Nel brano su Gianni Rodari, qual è il motivo per cui, secondo il motto citato all'inizio, tutti gli usi della parola vanno dati a tutti?

++++ BRANO PROPOSTO

Tutti gli usi della parola a tutti. Mi sembra un buon motto, dal bel suono democratico. Non perché tutti siano artisti, ma perché nessuno sia schiavo»[1]. Così scriveva nel 1973 Gianni Rodari, lo scrittore noto per la letteratura per l’infanzia di cui, tra l’altro, ricorre il centenario della nascita proprio in questo sgraziato 2020, che, dal punto di vista didattico e non solo, ci ha riservato grandi e inaspettate sorprese.
Chissà cosa avrebbe pensato Rodari dell’evoluzione del web e della possibilità che oggi ci offre internet di dare la parola a tutti – ma proprio tutti – affidata perlopiù a lapidari post lanciati nella rete per mezzo dei social network. Chissà se avrebbe trovato così democratico un uso, spesso, così disinvolto del linguaggio e della parola per esprimere odio e risentimento nei confronti degli altri.
Pensavo a Gianni Rodari e al paradosso di un anno scolastico cominciato nel migliore dei modi, con le celebrazioni per il centenario della nascita dello scrittore, alle avventure di Cipollino, al suo senso di giustizia in un paese di ortaggi che impone leggi liberticide prive di senso, alla solidarietà senza violenza che permette a Cipollino di issare, alla fine, la bandiera della Repubblica sul castello dei malefico cavalier Pomodoro e poi pensavo alle modalità con le quali questo anno scolastico volge al termine, la didattica a distanza, le videochat, i meeting chiusi nella propria stanza, lo zoombombing di imbecilli che irrompono nelle classi virtuali e si masturbano, le schede da fare a casa con i genitori in preda all’esaurimento nervoso e ad una inquietante solitudine che non riesce a farci concentrare.
Pensavo ancora a Rodari, al suo impegno politico e letterario in favore di scuola laica, antifascista e democratica, a lui che credeva, come molti in quel periodo, che la liberazione degli uomini e delle donne dal giogo di ideologie liberticide fosse imputabile ad un difetto di cultura, di alfabetizzazione e per questo dedicò tutta la sua vita ad educare le persone nella fase più delicata della loro formazione, l’infanzia, per innestare con semplicità, ma molta persuasione, valori concreti come la solidarietà, l’amicizia, la bellezza della natura.

++++++++
++++ MATERIALE FORNITO

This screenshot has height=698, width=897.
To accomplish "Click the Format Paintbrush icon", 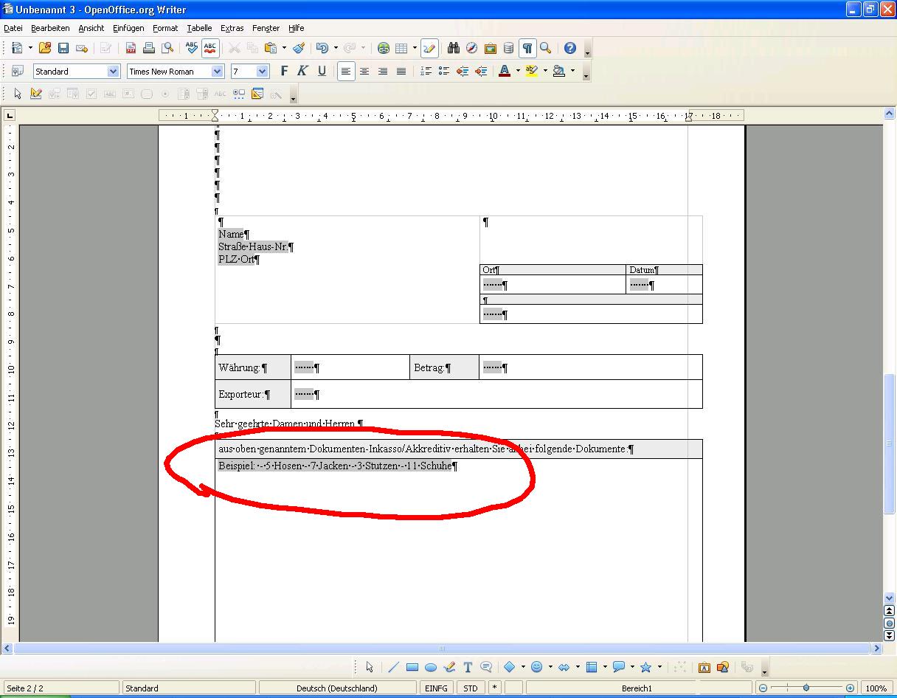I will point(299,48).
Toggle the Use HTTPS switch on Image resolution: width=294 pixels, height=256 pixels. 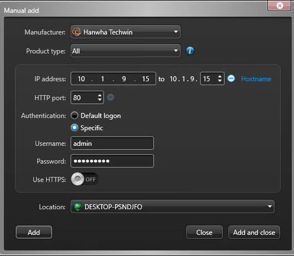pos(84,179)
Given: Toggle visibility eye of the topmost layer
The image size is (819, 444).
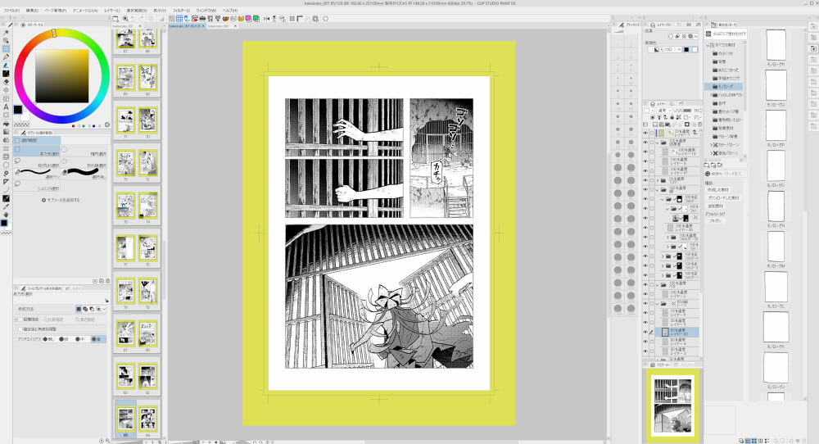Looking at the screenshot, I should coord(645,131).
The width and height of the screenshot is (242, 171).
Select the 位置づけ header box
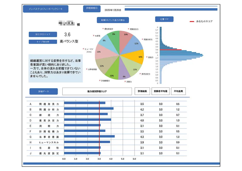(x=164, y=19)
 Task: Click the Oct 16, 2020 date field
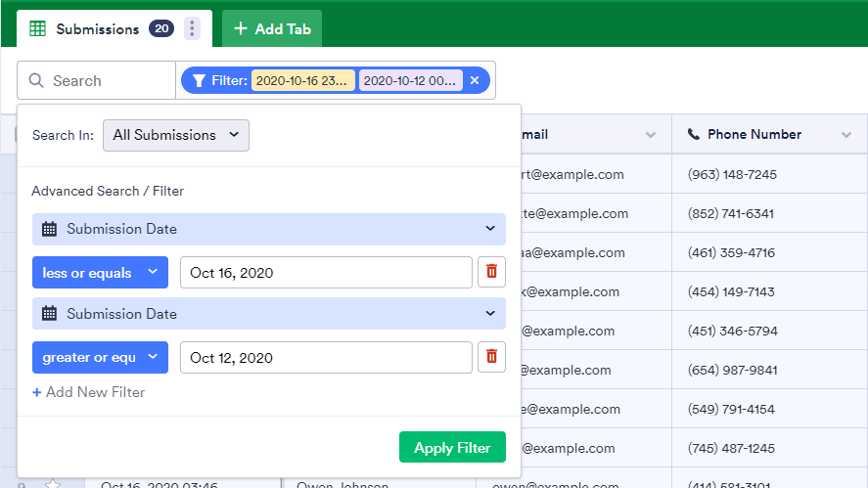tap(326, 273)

++++++++

RISPOSTA AL COMPITO: Non perché tutti siano artisti, ma perché nessuno sia schiavo.